Copy out the items word for word, beginning at the line that contains "This screenshot has width=171, height=253." and stopping after the line that contains "Open the B2B direct connect tab".

* DATA ENTRIES *
╭──

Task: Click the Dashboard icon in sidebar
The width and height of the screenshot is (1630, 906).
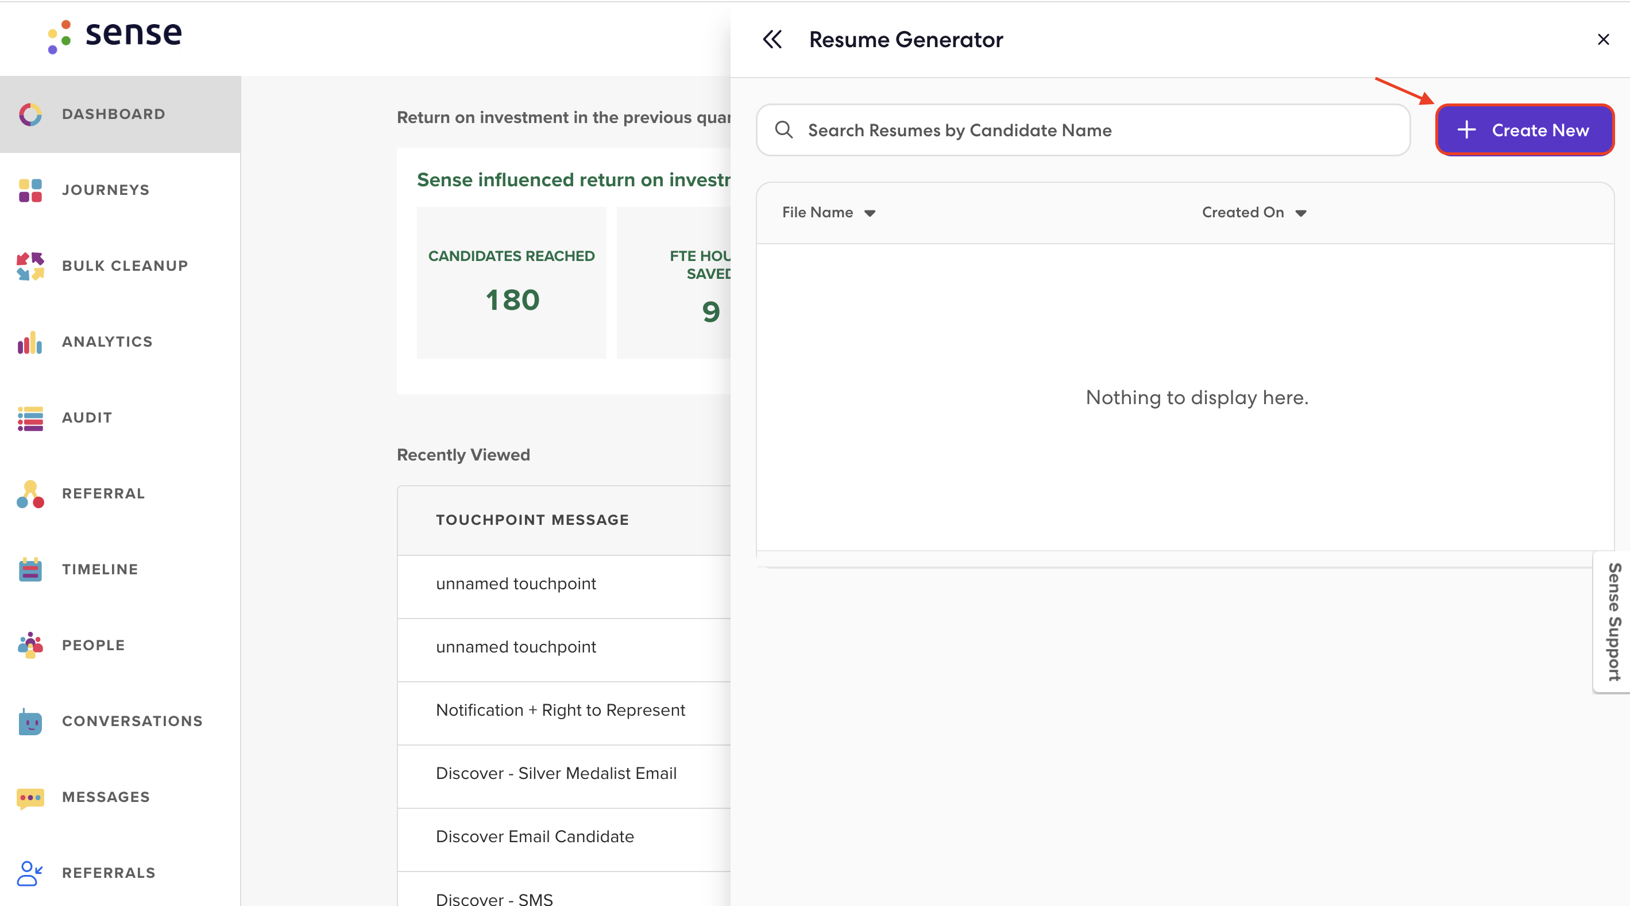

╰──
╭──

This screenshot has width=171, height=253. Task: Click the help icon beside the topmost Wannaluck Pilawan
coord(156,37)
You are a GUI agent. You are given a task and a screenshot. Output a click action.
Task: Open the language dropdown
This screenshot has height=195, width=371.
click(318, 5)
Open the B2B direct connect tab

╰──

* ANSWER TO THIS EXERCISE *
This screenshot has width=171, height=253. Task: Click the help icon beside the topmost Wannaluck Pilawan
coord(156,37)
You are a GUI agent. You are given a task and a screenshot. Output a click action.
Task: Open the language dropdown
This screenshot has height=195, width=371.
click(318, 5)
Open the B2B direct connect tab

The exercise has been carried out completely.